SUPPLIED ENTRIES:
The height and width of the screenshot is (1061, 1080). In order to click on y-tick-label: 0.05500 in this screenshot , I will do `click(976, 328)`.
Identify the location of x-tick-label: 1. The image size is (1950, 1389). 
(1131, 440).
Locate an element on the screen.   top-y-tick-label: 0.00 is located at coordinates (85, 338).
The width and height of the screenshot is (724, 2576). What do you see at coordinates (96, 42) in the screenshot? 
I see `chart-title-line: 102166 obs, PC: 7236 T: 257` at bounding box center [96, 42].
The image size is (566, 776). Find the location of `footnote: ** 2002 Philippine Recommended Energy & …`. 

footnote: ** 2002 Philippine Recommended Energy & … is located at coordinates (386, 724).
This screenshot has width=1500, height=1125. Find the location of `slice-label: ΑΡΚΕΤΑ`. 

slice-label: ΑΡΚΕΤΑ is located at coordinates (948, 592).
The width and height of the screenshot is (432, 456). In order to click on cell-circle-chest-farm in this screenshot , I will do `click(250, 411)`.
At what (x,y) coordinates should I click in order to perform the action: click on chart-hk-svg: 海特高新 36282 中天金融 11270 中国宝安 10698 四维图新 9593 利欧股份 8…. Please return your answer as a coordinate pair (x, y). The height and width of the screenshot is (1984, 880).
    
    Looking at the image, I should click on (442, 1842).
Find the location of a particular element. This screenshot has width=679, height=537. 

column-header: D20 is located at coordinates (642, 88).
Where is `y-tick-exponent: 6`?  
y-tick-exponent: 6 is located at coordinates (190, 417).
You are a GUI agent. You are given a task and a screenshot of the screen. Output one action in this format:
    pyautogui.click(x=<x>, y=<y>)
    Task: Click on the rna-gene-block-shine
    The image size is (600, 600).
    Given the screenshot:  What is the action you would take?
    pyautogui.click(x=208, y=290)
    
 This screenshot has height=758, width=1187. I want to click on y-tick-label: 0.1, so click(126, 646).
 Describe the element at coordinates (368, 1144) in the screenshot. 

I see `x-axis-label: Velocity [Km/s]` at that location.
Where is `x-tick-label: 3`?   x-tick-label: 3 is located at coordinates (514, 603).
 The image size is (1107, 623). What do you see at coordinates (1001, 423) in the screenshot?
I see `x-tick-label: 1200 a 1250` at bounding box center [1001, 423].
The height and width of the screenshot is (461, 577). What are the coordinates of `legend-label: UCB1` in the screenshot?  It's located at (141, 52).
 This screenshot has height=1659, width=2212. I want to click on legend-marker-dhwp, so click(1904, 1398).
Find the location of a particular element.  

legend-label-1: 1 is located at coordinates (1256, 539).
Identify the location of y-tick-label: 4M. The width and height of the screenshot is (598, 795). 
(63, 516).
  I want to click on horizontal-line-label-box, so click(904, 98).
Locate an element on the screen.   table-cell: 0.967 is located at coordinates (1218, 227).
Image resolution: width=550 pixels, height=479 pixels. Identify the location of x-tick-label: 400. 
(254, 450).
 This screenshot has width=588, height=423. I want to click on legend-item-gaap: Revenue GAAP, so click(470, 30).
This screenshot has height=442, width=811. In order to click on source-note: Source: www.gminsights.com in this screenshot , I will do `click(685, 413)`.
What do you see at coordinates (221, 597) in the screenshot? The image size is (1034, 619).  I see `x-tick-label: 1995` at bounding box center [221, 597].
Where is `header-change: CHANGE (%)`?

EXERCISE OBJECTIVE:
Set out the rows above as a numbered list, starting at the line containing "Identify the location of x-tick-label: 1." and ending at the line containing "slice-label: ΑΡΚΕΤΑ is", and leave out any blank lines.

RESULT BELOW:
1. Identify the location of x-tick-label: 1. The image size is (1950, 1389). 
2. (1131, 440).
3. Locate an element on the screen.   top-y-tick-label: 0.00 is located at coordinates (85, 338).
4. The width and height of the screenshot is (724, 2576). What do you see at coordinates (96, 42) in the screenshot? 
5. I see `chart-title-line: 102166 obs, PC: 7236 T: 257` at bounding box center [96, 42].
6. The image size is (566, 776). Find the location of `footnote: ** 2002 Philippine Recommended Energy & …`. 
7. footnote: ** 2002 Philippine Recommended Energy & … is located at coordinates (386, 724).
8. This screenshot has width=1500, height=1125. Find the location of `slice-label: ΑΡΚΕΤΑ`. 
9. slice-label: ΑΡΚΕΤΑ is located at coordinates (948, 592).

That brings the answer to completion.